Because a model service is a Unity Catalog securable object, it:

  • Lives in a catalog and schema, where it inherits schema settings such as workspace bindings.
  • Carries standard Unity Catalog metadata, such as name, owner, comment, and tags.
  • Is governed by Unity Catalog privileges, so you grant access using the same GRANT and REVOKE statements you use for tables, functions, and models.
  • Is discoverable in Catalog Explorer, alongside the rest of your Unity Catalog assets.

The same model service also appears as an endpoint in the Unity AI Gateway UI, where AI teams can configure features such as rate limits, inference tables, and guardrails. For more about those features, see Unity AI Gateway for agents and model services (legacy).

Why govern LLMs in Unity Catalog?

Unity AI Gateway endpoints created in a workspace are scoped to that workspace. To share an endpoint across workspaces, you must duplicate it in each workspace and manage each copy separately.

Model services move governance into Unity Catalog, so you can:

  • Define an LLM endpoint once and use it from any workspace attached to the same metastore.
  • Govern access centrally using Unity Catalog privileges, instead of per-workspace permissions.
  • Discover models that are available to you across workspaces from a single location.
  • Track usage and cost for model services in Unity Catalog system tables.

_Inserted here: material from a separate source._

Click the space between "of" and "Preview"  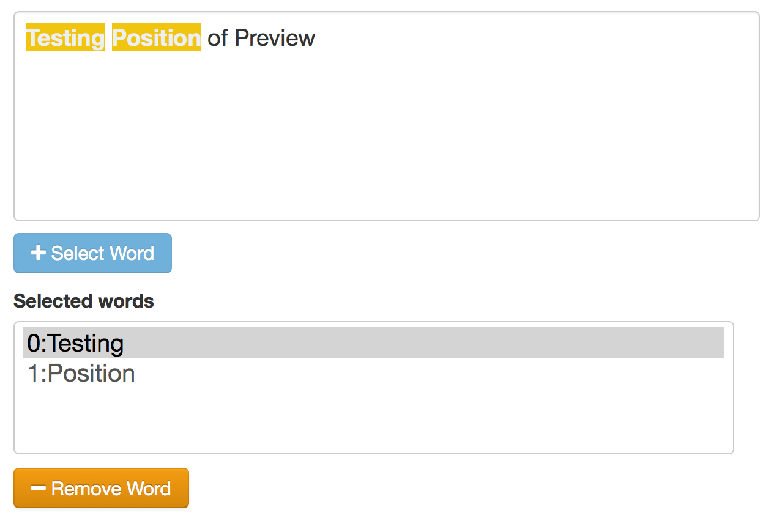pos(232,38)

System-provided model services

Databricks provides a ready-to-use model service in the system.ai schema for each Databricks-hosted foundation model, such as system.ai.databricks-claude-opus-4-6. Databricks adds new system model services as new foundation models become available.

System-provided model services have the following characteristics:

  • By default, all account users have the EXECUTE privilege, so you can query them without additional setup.
  • A system user owns them, and you cannot delete them.
  • By default, only metastore administrators can modify them. A metastore administrator can delegate management by granting the MANAGE privilege.

To restrict access to system-provided model services, see govern model services.

Privileges

Model services use the standard Unity Catalog privilege model. The following privileges apply:

Privilege

Description

USE CATALOG, USE SCHEMA

Access the catalog and schema that contain the model service. Required for all operations.

CREATE SERVICE

Create model services in a schema. Granted on the catalog or schema.

EXECUTE

Query a model service.

MANAGE

Modify or delete a model service and manage its grants. The owner has a superset of MANAGE.

When a user queries a model service, Databricks checks that the owner has EXECUTE on the referenced models (definer's rights). The caller does not need direct access to the underlying models.

Limitations

The following capabilities are not available during Beta:

  • Provisioned throughput models and external model providers.
  • Creating and managing model services with Terraform or SQL.
  • Discovering model services with only the BROWSE privilege.
  • Lineage and global search for model services.